Ordinary Greeks face a tax tsunami including substantial VAT increases. It is suffocating the low paid, pensioners and other struggling families, yet the government appears unable to broaden the tax base or address tax evasion effectively. Workers are being made to pay for the crisis with each successive announcement.
The latest moves are on top of earlier, drastic budget cutbacks, lower wages, new taxes and a rapid programme of privatizations worth €50 billion: and this may not be the end, if the IMF/EU/ECB troika is not satisfied or – as has happened before, the Greek economy worsens. The harsh, socially unfair measures are a precondition for emergency financial aid from the troika. They strangle any prospect of development and sustainability.
Unemployment is at unprecedented levels. The rate has doubled since 2008 to a fifth – over a million people out of work while 150,000 public jobs will be cut over the next two years. This is pushing Greece back to the 1950s, and it adds €5bn to the social security bill. Half of all young people are unemployed. Women are 50% more likely to be jobless than men, and austerity has widened the gender pay gap to 20%.
Inflationary pressures intensify, demand is falling sharply because of falling wages and small and medium sized enterprises, the backbone of the economy, are being forced into bankruptcy. Productive capacity is being destroyed.
The state’s obligation of social protection to the unemployed has been replaced with a higher than ever compulsory unemployment contribution from wages. Workers facing the threat of unemployment are effectively being asked to dig their own graves.
The austerity measures have been adopted hastily under the pressure of financial markets, without any consultation with the social partners and regardless of the political and social impact. The process of constructive social dialogue has been effectively stalled.
Greece is being turned into a laboratory for the restructuring of workplace and union rights. Industrial relations have been forced back at least two decades.
Over the last 12 months, more than 100 legal provisions have been enacted in a drastic restructuring of the labour market. Greece is being pressed to eliminate sectoral agreements that safeguard workers’ minimum rights and replace them by firm level contracts. Now any employer, under the threat of lay-offs, without giving a reason, can effectively force consent by a union to standards lower than those of the binding sectoral agreements. Equally he can unilaterally convert full–time work contracts to reduced term rotation work, the worst version of flexible employment, accounting for a fifth of all new contracts. Individual contracts are negating the very concept of collective bargaining.

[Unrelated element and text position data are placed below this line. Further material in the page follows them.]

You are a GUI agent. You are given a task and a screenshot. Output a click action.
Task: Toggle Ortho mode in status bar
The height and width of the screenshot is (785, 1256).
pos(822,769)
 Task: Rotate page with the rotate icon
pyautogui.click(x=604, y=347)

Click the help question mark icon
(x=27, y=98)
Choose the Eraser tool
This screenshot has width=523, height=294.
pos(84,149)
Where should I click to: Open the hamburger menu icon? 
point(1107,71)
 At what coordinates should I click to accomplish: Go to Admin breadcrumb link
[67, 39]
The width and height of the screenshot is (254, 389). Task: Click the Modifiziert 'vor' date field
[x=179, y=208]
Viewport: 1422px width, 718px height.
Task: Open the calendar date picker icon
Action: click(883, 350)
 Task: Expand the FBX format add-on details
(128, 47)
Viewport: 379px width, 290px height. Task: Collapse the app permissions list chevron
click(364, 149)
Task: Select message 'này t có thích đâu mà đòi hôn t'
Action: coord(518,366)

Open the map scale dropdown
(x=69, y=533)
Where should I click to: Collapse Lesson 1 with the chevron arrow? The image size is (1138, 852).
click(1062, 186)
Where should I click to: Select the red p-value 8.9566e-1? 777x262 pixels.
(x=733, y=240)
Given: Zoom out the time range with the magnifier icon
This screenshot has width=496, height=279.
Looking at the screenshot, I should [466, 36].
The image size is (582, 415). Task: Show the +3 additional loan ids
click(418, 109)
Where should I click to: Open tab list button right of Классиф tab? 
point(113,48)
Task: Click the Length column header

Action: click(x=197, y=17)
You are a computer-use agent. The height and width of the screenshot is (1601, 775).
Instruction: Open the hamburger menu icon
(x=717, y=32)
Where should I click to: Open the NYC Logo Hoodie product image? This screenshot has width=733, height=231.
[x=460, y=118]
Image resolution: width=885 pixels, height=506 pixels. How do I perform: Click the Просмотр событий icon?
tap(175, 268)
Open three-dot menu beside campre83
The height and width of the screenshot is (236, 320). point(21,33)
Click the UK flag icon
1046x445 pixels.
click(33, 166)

But none of this is for Greece’s benefit. The EU-IMF strategy is designed to rescue eurozone banks from the impact of their irresponsible lending. The Greek debt crisis is surely rooted in domestic flaws. It has, however, become uncontrollable owing to the destructive drive of finance capital to maximize profits by betting on sovereign debt and the inability of the EU to articulate a coherent response.
As lasting social regression looms and bankruptcy beckons, the challenge is to reclaim our economy and our lives, protect workers and assert our role as trade unions.